Virtually all fish species relish live worms. That’s reasonable since worms are high in protein; easy to swallow; lack sharp spines, bones, or claws; and are easily caught. Today, nightcrawlers are the most overlooked bait by serious anglers and trophy-bass hunters.
Rigging: When I’m fishing for big bass, I generally hook nightcrawlers once right through the head end. They also can be hooked through the tip of the tail, allowing a natural crawling motion. You can watch your line inch away along the bottom when crawlers are rigged this way. The only drawback to tail hooking is that the worm tends to break off on the cast, sometimes even breaking off as they try to escape.
Crawlers are best fished slowly with a short stitching motion, retrieving 3 to 12 inches per stitch, or using short slow drags with pauses of several seconds in between. A cast of about 30 feet may take several minutes to retrieve, so it’s far from a search technique. If you’re fishing an area known to hold fish, let the worm make any and all movements on its own.
Recently, I’ve “discovered” an unusual rigging tactic for tricking giant bass. Actually, the technique I now call the Wad-O-Crawlers was described by a noted big-bass expert in Bart Crabb’s book, Quest for the World Record Bass. I was amazed to read that this angler used up to a dozen crawlers at a time. Sounded unnatural and basically ridiculous. I told a fishing buddy about it and we had a good laugh.

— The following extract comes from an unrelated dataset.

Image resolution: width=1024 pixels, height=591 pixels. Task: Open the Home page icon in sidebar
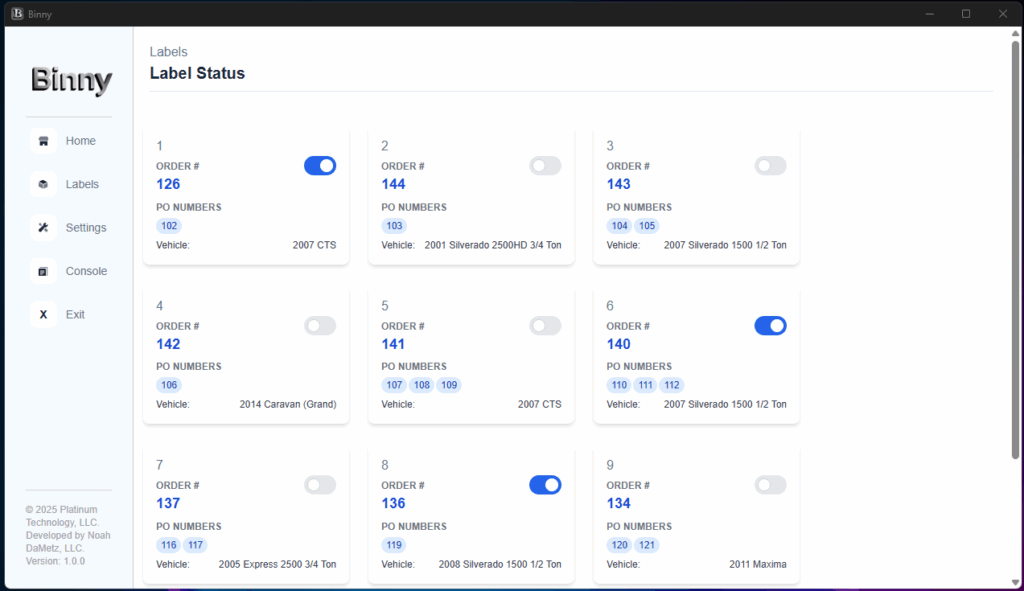click(43, 141)
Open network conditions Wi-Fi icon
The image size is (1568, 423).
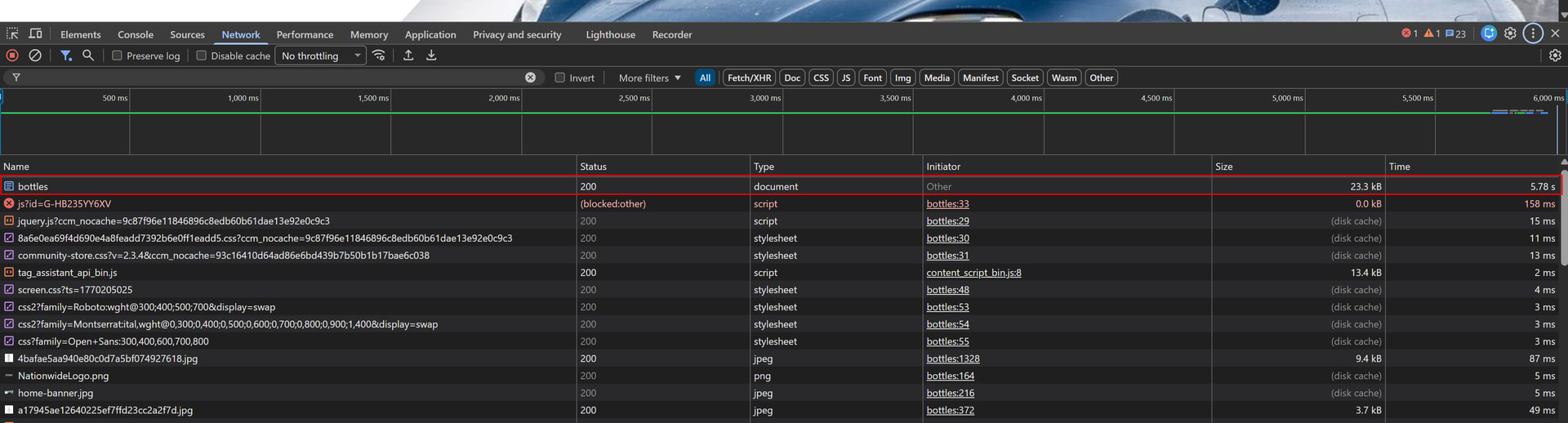[379, 56]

Two years ago, however, I spotted the shadow of what looked like a big catfish, and I flipped out the live crawfish I had rigged. No reaction. I hooked up four or five sickly crawlers and cast to the fish. The line jumped and I landed a 41⁄2-pound bass.
I still didn’t embrace the Wad-O-Crawlers technique until just over a year ago when I rigged with a gob to target big channel cats at San Pablo Dam. Casting to an 18-foot drop, I was soon bitten and battling a big one, but the battle didn’t quite feel like a big kitty—short hard runs, quick turns, slugs. When it ran for the surface and leapt clear, the deal was sealed—a giant largemouth of 13 pounds.
Today I often hook three or four large crawlers into a wad. I use a fluorocarbon leader and braided line, since the leader keeps the lively worms from tying the supple braid in knots. Since this is a bulky bait, don’t pack the worms into the gap of the hook. Instead, skewer each worm once through the head end, leaving the rest to squirm. Fresh worms sometimes tie themselves in knots. Untangle them for best action and a surer hookset.
In the California reservoirs I fish, I generally fish crawler wads with no weight, or sometimes a small split shot to hold the leader on the bottom. If you must add more weight for fishing deep water, in wind or current or when drifting, use a light Carolina rig. I use a 1/8- to 1/4-ounce slipsinker with a small shot a foot or so above the hook to keep the weight from sliding down to the bait.
I prefer Gamakatsu Octopus hooks for crawler fishing, matching hook size to my gear. I usually use #6 or #4 on my microlight gear, upsizing to a #2 or #1 on medium-power spinning tackle.